MATERIAL FOR THE TASK >>

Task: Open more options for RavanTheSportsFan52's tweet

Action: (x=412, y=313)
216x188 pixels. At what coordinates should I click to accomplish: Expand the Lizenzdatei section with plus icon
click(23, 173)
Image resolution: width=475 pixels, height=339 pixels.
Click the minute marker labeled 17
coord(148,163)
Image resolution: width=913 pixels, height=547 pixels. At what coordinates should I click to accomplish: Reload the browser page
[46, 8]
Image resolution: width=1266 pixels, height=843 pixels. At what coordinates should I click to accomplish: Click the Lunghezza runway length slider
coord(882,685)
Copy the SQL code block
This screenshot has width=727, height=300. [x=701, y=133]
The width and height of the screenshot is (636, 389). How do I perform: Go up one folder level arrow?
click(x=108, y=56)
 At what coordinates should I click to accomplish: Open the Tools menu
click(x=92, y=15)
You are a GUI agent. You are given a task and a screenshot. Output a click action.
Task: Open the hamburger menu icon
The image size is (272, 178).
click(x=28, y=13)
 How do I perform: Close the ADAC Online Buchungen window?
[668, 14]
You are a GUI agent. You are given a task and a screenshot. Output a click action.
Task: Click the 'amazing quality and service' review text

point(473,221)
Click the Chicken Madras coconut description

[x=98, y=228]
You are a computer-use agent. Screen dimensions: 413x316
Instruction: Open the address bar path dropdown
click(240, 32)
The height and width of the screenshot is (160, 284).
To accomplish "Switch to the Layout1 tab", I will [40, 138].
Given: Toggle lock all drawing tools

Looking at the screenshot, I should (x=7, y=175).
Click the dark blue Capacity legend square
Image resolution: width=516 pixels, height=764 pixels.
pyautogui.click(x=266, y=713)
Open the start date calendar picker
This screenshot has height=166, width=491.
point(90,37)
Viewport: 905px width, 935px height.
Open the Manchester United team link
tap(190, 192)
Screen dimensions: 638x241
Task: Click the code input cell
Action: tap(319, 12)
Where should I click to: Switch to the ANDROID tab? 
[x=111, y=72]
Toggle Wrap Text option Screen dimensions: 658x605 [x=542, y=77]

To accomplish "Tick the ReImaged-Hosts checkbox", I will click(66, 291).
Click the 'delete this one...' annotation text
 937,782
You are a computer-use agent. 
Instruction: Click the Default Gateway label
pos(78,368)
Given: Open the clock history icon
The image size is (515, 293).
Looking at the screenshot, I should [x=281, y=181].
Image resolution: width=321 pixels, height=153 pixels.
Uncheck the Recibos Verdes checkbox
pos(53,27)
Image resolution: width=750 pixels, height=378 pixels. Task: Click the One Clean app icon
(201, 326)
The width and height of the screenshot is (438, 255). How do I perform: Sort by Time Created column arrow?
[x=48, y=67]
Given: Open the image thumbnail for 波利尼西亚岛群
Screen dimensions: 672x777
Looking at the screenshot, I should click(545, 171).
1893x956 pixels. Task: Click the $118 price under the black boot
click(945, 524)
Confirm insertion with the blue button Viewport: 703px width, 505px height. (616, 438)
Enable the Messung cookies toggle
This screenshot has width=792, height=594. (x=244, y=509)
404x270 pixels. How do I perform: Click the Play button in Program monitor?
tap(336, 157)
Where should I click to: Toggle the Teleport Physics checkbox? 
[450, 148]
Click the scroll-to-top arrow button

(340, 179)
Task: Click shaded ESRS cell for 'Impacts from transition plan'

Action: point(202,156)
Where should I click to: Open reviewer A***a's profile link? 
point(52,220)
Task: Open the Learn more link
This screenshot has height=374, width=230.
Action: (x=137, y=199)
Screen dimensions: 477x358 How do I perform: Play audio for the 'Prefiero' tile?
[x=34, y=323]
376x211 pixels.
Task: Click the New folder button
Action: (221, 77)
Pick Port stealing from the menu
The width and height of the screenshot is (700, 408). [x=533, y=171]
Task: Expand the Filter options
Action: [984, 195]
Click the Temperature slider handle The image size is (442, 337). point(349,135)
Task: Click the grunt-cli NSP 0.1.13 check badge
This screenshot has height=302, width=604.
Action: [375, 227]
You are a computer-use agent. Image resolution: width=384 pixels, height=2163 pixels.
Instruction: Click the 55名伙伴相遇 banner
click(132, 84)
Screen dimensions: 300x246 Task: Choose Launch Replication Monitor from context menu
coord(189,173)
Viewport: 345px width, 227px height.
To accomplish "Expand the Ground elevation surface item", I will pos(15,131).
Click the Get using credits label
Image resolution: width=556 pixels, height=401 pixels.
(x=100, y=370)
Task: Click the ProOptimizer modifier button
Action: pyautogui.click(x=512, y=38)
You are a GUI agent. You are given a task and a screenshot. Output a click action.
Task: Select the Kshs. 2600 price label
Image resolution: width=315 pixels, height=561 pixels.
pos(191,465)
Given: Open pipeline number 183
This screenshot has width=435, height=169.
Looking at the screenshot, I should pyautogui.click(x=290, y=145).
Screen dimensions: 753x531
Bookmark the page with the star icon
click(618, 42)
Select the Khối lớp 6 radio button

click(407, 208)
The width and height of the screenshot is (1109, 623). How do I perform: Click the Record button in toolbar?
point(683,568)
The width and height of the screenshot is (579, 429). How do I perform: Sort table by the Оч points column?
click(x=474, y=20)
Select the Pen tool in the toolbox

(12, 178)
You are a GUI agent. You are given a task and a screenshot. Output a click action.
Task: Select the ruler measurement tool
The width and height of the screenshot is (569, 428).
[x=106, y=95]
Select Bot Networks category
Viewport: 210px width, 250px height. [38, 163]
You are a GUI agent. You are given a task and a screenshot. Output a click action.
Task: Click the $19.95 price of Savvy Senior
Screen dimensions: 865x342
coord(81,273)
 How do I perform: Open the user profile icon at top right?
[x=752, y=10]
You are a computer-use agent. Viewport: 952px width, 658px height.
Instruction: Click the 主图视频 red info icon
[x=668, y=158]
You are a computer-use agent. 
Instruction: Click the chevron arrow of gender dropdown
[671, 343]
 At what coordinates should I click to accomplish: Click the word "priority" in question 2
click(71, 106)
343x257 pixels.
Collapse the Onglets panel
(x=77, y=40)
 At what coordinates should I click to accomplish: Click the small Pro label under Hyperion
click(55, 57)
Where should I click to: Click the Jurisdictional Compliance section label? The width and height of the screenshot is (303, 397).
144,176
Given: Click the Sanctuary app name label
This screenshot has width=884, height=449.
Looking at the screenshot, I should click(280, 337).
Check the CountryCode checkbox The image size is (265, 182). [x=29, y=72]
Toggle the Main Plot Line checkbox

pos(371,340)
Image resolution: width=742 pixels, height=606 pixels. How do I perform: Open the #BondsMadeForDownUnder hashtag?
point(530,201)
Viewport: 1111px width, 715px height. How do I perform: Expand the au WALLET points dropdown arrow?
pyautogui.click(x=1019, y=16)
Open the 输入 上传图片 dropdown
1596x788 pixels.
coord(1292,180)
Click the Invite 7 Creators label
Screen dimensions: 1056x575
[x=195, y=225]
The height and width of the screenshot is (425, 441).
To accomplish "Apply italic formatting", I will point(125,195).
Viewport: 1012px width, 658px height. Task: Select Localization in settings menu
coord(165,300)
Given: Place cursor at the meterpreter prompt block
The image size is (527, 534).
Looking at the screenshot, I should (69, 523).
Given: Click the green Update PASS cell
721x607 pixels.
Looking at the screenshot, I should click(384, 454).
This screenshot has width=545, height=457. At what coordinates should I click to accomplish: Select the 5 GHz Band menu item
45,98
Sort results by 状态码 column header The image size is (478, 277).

TASK REQUIREMENTS >> Within the material, how many lines hold the word "will"? Only the number is needed.

EXERCISE RESULT >> 4